:: Goal of the exercise ::
Repeat everything in the data exactly except images.
··· Provided records ···
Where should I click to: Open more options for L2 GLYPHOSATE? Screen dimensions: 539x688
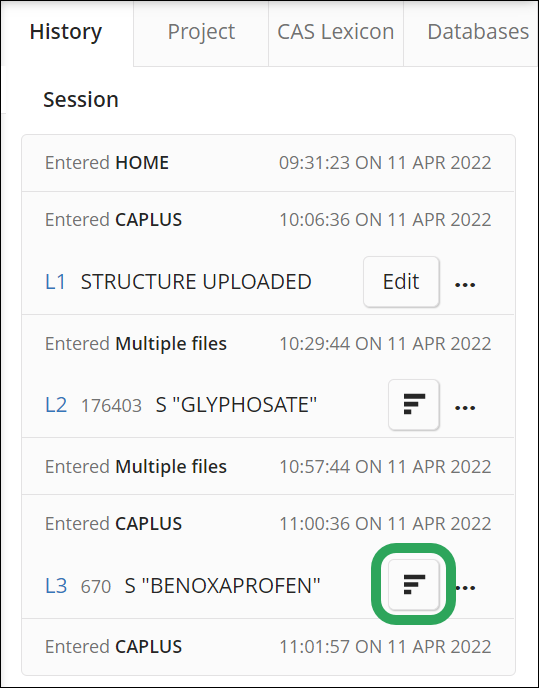pyautogui.click(x=465, y=408)
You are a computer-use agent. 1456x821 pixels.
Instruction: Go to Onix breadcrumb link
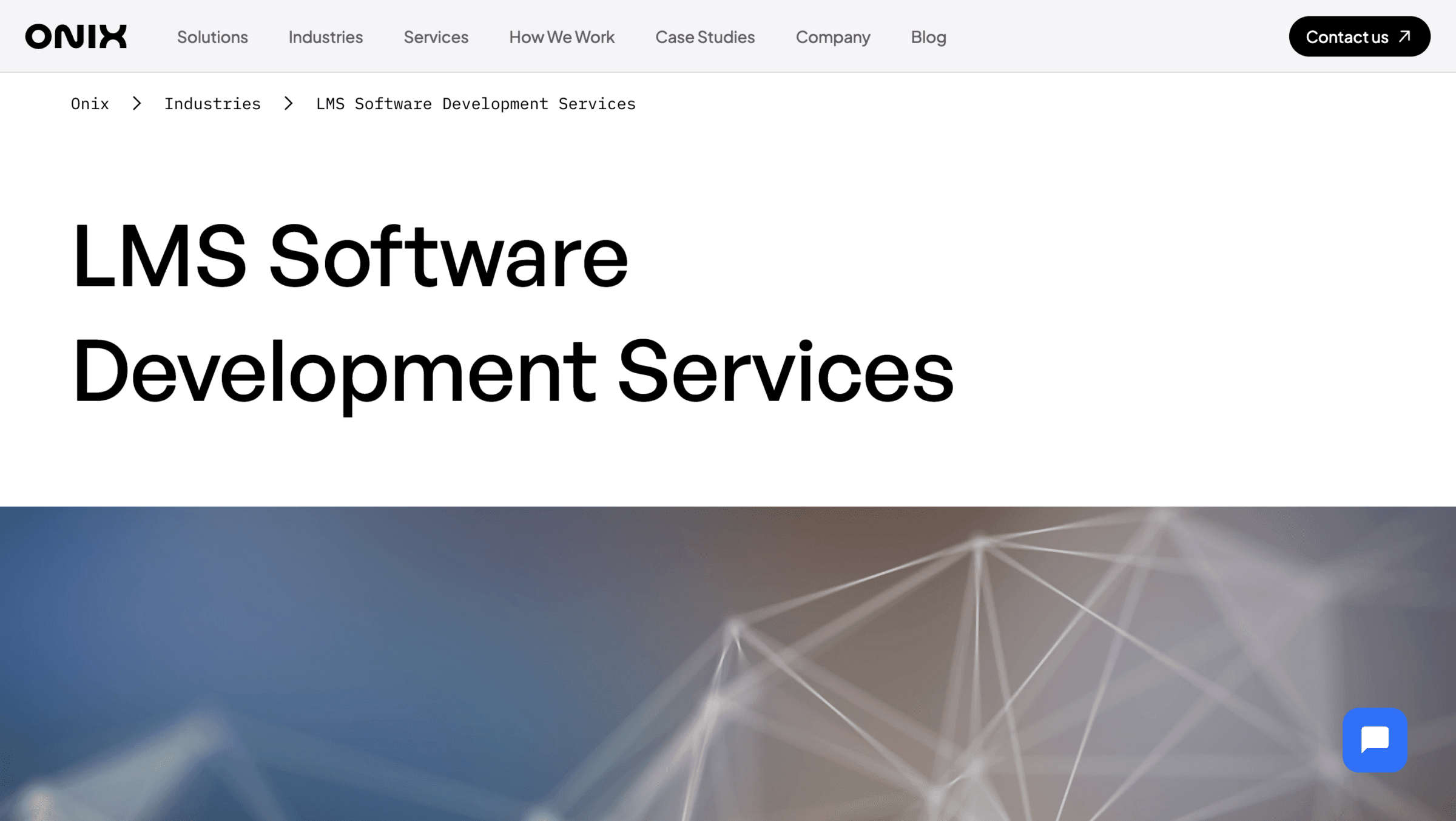tap(90, 104)
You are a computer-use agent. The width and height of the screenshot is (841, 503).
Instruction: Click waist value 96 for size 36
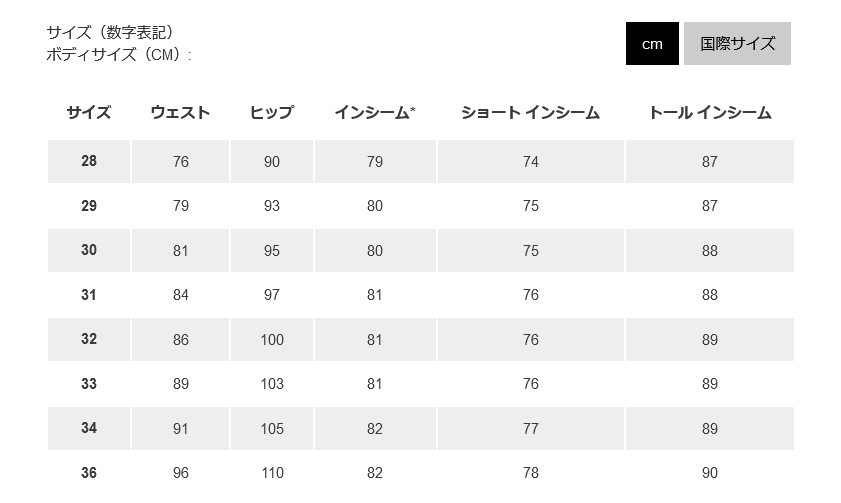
···
:: Output for this task ::
Where should I click to: Open more options for L2 GLYPHOSATE? Screen dimensions: 539x688
pyautogui.click(x=465, y=408)
You are a computer-use agent. 1456x821 pixels.
Instruction: Go to Onix breadcrumb link
tap(90, 104)
You are a computer-use agent. The width and height of the screenshot is (841, 503).
Instruction: Click waist value 96 for size 36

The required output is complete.